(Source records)

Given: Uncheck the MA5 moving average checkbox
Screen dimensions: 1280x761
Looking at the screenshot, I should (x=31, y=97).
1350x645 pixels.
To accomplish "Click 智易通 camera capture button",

* * *

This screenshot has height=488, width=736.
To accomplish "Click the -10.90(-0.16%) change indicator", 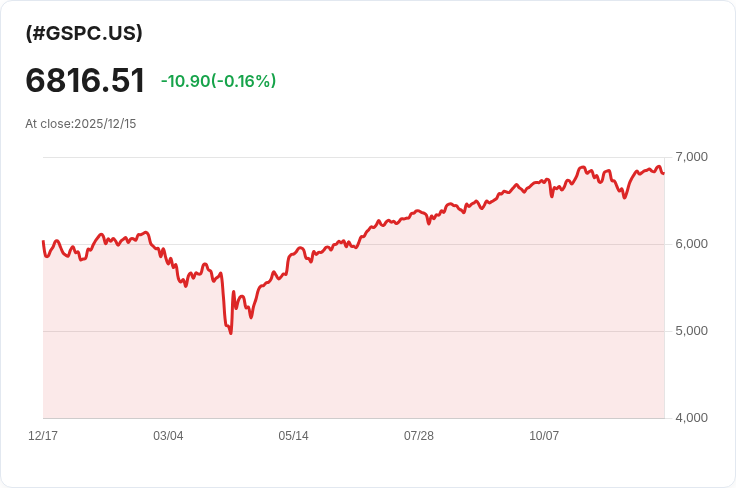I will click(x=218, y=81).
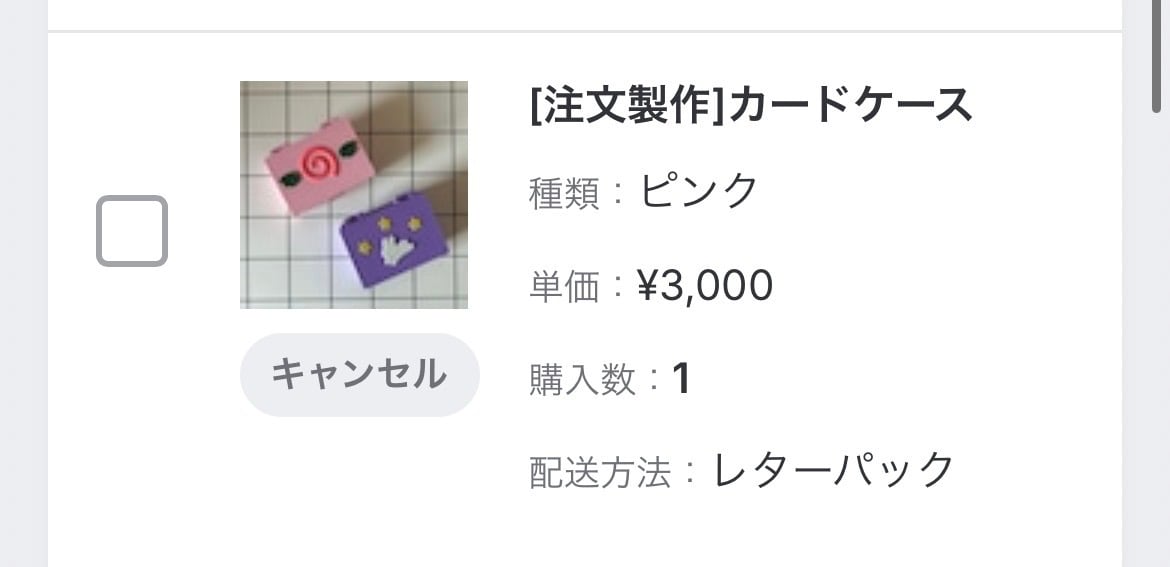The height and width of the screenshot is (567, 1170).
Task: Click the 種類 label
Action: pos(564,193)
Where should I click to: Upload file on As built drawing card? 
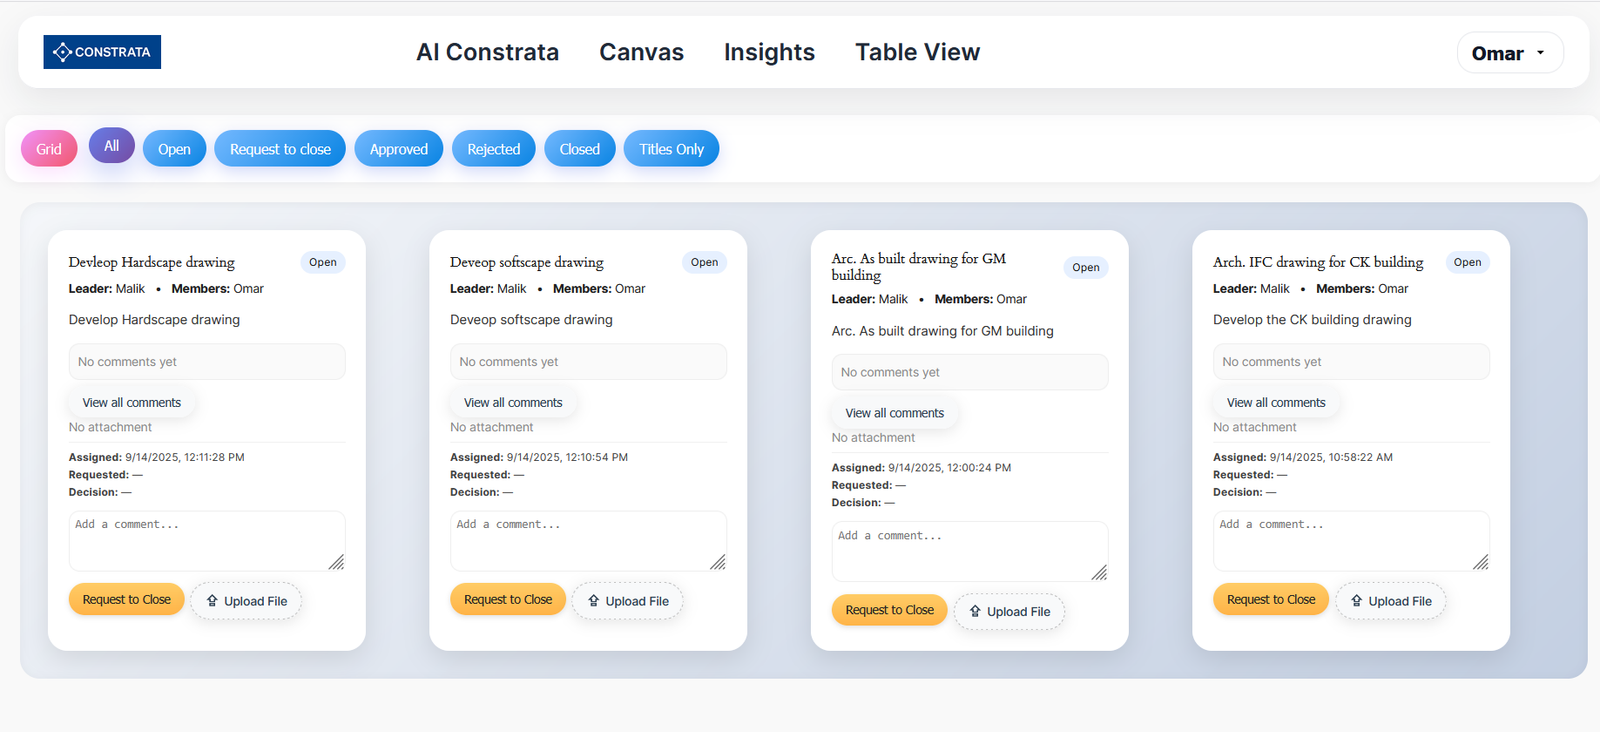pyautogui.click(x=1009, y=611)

• [EXERCISE DIRECTIONS] Return exactly the lines above from the line that has "Given: Uncheck the" through the line that has "智易通 camera capture", inclusive, and nothing else.

• [TASK OUTPUT]
Given: Uncheck the MA5 moving average checkbox
Screen dimensions: 1280x761
Looking at the screenshot, I should (x=31, y=97).
1350x645 pixels.
To accomplish "Click 智易通 camera capture button",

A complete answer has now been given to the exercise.